Our Chief Medical Officer, Dr. Courtney Rubin, and our Head of Chemistry, Lizzy Trelstad, weigh in on your most pressing skincare questions.
Dr. Courtney Rubin’s take:
I define a gentle cleanser as one that doesn't strip the skin’s surface of the essential elements that you need to maintain a healthy skin barrier. When looking for a gentle cleanser, opt for cleansers that contain mild surfactants (cleansing agents), such as sodium laureth sulfate, sodium cocoyl isethionate, alkyl sulfosuccinates or alkyl sarcosinates. You can find these on an INCI product label, which lists all ingredients from the highest concentration to the lowest concentration. Avoid cleansers that feature sodium lauryl sulfate or sodium laurate, sodium cocoate, sodium tallowate (hint: anything sodium -ate), as these ingredients are harsher on skin. Cleansers with a low pH (less than 6) are also gentler on skin. It’s hard to know the pH of a product when you’re shopping in a store, but some skincare companies have started to list the product pH on their website.

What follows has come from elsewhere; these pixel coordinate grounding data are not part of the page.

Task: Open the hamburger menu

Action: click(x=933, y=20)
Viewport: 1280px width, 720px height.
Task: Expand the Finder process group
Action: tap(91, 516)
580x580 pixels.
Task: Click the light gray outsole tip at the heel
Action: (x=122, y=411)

Gentle cleansers usually contain 3 surfactants: one primary surfactant, expected to do the heavy lifting (like sodium lauryl sulfate), one secondary surfactant/co-surfactant, expected to make sure the lifting isn't too heavy, while also removing grime (like sodium laureth sulfate), and one co-surfactant/foaming agent, expected to help the other surfactant perform and add the foaming action consumers associate with a feeling of clean. When identifying whether or not a cleanser is “gentle,”, we disregard the first surfactant, and instead skim the ingredient list for the next surfactant or two (look for all the ones Dr. Rubin listed) ). The combination of these surfactants with the primary surfactant is what distinguishes a gentle cleanser from an over-stripping cleanser. Other tips:
- Look for the inclusion of hydrators that don't need to be on the skin long to help boost moisture, notably glycerin and butylene glycerin
- Look out for cleansers with texture additives, which are meant to add to the experience of cleansing but that may irritate your skin or hinder the surfactants from doing their (gentle) job. Ingredients to avoid include: denat. alcohol* and cyclopentasiloxane.
- *Don't confuse liquid denat. alcohol with oily waxes like cetyl alcohol or stearyl alcohol. These ingredients are common in gentle cleansers, playing the dual role of co-surfactant and stabilizer. They do a thorough job while interfering very little with your skin. Think of these guys as the pit crew in a Nascar race as a car races around with water to remove dirt from skin.
- Generally avoid fragrances and essences. They're typically fine when rinsed off but will interfere with the cleanser performing its best. For acne specifically, look for BHAs like salicylic acid! You’ll want the full 2%, with the accompanying drug label.
- Look for squalane in gentle oil cleansers.